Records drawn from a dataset
##########

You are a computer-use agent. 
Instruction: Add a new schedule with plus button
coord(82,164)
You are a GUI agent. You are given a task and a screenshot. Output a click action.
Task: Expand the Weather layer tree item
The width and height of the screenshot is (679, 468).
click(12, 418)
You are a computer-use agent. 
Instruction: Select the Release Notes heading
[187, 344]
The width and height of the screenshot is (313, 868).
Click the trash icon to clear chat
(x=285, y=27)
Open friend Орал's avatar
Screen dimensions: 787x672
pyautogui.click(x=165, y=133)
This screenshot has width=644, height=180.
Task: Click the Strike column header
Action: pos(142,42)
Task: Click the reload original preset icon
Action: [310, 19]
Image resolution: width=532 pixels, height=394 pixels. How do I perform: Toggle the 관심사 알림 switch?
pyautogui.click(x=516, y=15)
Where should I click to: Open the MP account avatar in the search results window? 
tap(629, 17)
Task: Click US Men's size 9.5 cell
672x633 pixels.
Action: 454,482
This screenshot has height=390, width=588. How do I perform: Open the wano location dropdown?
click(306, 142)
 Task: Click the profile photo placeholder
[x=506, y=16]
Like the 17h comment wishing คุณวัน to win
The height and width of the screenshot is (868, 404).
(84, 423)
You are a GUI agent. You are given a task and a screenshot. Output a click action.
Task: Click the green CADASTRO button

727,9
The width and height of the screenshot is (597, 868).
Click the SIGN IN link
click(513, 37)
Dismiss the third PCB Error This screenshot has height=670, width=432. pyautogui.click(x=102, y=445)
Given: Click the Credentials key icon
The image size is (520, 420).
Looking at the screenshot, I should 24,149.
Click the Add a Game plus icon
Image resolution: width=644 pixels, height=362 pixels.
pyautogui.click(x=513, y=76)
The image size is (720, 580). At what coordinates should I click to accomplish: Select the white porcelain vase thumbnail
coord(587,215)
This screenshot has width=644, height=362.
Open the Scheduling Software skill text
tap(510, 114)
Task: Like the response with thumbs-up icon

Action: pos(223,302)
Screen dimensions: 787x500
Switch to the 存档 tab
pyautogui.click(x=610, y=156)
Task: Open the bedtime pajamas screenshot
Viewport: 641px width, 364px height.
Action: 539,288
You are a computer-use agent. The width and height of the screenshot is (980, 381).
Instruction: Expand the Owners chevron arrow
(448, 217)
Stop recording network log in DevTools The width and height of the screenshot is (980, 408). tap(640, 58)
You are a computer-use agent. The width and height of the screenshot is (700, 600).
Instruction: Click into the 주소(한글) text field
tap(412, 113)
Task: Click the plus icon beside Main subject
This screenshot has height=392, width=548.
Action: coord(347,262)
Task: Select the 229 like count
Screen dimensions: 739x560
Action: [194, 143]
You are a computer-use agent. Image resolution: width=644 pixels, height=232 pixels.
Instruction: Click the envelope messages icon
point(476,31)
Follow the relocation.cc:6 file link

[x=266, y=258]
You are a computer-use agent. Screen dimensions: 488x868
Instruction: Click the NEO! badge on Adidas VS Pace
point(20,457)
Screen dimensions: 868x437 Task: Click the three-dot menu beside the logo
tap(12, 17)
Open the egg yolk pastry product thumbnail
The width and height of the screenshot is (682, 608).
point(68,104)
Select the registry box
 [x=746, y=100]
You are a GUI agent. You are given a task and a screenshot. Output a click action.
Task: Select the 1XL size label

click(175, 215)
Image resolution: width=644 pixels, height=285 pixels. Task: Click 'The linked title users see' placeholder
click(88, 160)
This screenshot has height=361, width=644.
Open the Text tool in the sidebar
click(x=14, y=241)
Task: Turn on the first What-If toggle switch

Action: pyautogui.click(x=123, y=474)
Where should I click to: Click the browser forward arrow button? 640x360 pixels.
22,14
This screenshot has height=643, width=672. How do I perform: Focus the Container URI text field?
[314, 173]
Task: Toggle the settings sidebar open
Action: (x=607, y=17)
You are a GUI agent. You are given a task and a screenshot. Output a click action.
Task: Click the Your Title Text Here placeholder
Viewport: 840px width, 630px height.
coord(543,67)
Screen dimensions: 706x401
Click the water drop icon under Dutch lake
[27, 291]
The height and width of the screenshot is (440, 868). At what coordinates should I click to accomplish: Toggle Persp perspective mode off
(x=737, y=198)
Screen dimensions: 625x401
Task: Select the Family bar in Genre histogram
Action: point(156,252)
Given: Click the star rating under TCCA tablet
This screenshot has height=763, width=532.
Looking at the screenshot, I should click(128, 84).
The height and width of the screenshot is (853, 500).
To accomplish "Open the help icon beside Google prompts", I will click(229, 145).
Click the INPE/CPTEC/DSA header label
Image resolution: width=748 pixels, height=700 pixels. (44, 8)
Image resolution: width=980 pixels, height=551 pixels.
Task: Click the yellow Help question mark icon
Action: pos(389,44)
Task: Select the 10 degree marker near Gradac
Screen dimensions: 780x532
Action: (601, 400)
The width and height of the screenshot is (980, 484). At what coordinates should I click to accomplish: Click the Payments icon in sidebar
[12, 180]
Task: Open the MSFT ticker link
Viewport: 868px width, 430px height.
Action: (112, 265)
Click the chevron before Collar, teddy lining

##########

Exercise requirements: Send back all the records above word for word.

Response:
You are a computer-use agent. 
Instruction: Add a new schedule with plus button
coord(82,164)
You are a GUI agent. You are given a task and a screenshot. Output a click action.
Task: Expand the Weather layer tree item
The width and height of the screenshot is (679, 468).
click(12, 418)
You are a computer-use agent. 
Instruction: Select the Release Notes heading
[187, 344]
The width and height of the screenshot is (313, 868).
Click the trash icon to clear chat
(x=285, y=27)
Open friend Орал's avatar
Screen dimensions: 787x672
pyautogui.click(x=165, y=133)
This screenshot has width=644, height=180.
Task: Click the Strike column header
Action: pos(142,42)
Task: Click the reload original preset icon
Action: [310, 19]
Image resolution: width=532 pixels, height=394 pixels. How do I perform: Toggle the 관심사 알림 switch?
pyautogui.click(x=516, y=15)
Where should I click to: Open the MP account avatar in the search results window? 
tap(629, 17)
Task: Click US Men's size 9.5 cell
672x633 pixels.
Action: 454,482
This screenshot has height=390, width=588. How do I perform: Open the wano location dropdown?
click(306, 142)
 Task: Click the profile photo placeholder
[x=506, y=16]
Like the 17h comment wishing คุณวัน to win
The height and width of the screenshot is (868, 404).
(84, 423)
You are a GUI agent. You are given a task and a screenshot. Output a click action.
Task: Click the green CADASTRO button

727,9
The width and height of the screenshot is (597, 868).
Click the SIGN IN link
click(513, 37)
Dismiss the third PCB Error This screenshot has height=670, width=432. pyautogui.click(x=102, y=445)
Given: Click the Credentials key icon
The image size is (520, 420).
Looking at the screenshot, I should 24,149.
Click the Add a Game plus icon
Image resolution: width=644 pixels, height=362 pixels.
pyautogui.click(x=513, y=76)
The image size is (720, 580). At what coordinates should I click to accomplish: Select the white porcelain vase thumbnail
coord(587,215)
This screenshot has width=644, height=362.
Open the Scheduling Software skill text
tap(510, 114)
Task: Like the response with thumbs-up icon

Action: pos(223,302)
Screen dimensions: 787x500
Switch to the 存档 tab
pyautogui.click(x=610, y=156)
Task: Open the bedtime pajamas screenshot
Viewport: 641px width, 364px height.
Action: 539,288
You are a computer-use agent. The width and height of the screenshot is (980, 381).
Instruction: Expand the Owners chevron arrow
(448, 217)
Stop recording network log in DevTools The width and height of the screenshot is (980, 408). tap(640, 58)
You are a computer-use agent. The width and height of the screenshot is (700, 600).
Instruction: Click into the 주소(한글) text field
tap(412, 113)
Task: Click the plus icon beside Main subject
This screenshot has height=392, width=548.
Action: coord(347,262)
Task: Select the 229 like count
Screen dimensions: 739x560
Action: [194, 143]
You are a computer-use agent. Image resolution: width=644 pixels, height=232 pixels.
Instruction: Click the envelope messages icon
point(476,31)
Follow the relocation.cc:6 file link

[x=266, y=258]
You are a computer-use agent. Screen dimensions: 488x868
Instruction: Click the NEO! badge on Adidas VS Pace
point(20,457)
Screen dimensions: 868x437 Task: Click the three-dot menu beside the logo
tap(12, 17)
Open the egg yolk pastry product thumbnail
The width and height of the screenshot is (682, 608).
point(68,104)
Select the registry box
 [x=746, y=100]
You are a GUI agent. You are given a task and a screenshot. Output a click action.
Task: Select the 1XL size label

click(175, 215)
Image resolution: width=644 pixels, height=285 pixels. Task: Click 'The linked title users see' placeholder
click(88, 160)
This screenshot has height=361, width=644.
Open the Text tool in the sidebar
click(x=14, y=241)
Task: Turn on the first What-If toggle switch

Action: pyautogui.click(x=123, y=474)
Where should I click to: Click the browser forward arrow button? 640x360 pixels.
22,14
This screenshot has height=643, width=672. How do I perform: Focus the Container URI text field?
[314, 173]
Task: Toggle the settings sidebar open
Action: (x=607, y=17)
You are a GUI agent. You are given a task and a screenshot. Output a click action.
Task: Click the Your Title Text Here placeholder
Viewport: 840px width, 630px height.
coord(543,67)
Screen dimensions: 706x401
Click the water drop icon under Dutch lake
[27, 291]
The height and width of the screenshot is (440, 868). At what coordinates should I click to accomplish: Toggle Persp perspective mode off
(x=737, y=198)
Screen dimensions: 625x401
Task: Select the Family bar in Genre histogram
Action: point(156,252)
Given: Click the star rating under TCCA tablet
This screenshot has height=763, width=532.
Looking at the screenshot, I should click(128, 84).
The height and width of the screenshot is (853, 500).
To accomplish "Open the help icon beside Google prompts", I will click(229, 145).
Click the INPE/CPTEC/DSA header label
Image resolution: width=748 pixels, height=700 pixels. (44, 8)
Image resolution: width=980 pixels, height=551 pixels.
Task: Click the yellow Help question mark icon
Action: pos(389,44)
Task: Select the 10 degree marker near Gradac
Screen dimensions: 780x532
Action: (601, 400)
The width and height of the screenshot is (980, 484). At what coordinates should I click to accomplish: Click the Payments icon in sidebar
[12, 180]
Task: Open the MSFT ticker link
Viewport: 868px width, 430px height.
Action: (112, 265)
Click the chevron before Collar, teddy lining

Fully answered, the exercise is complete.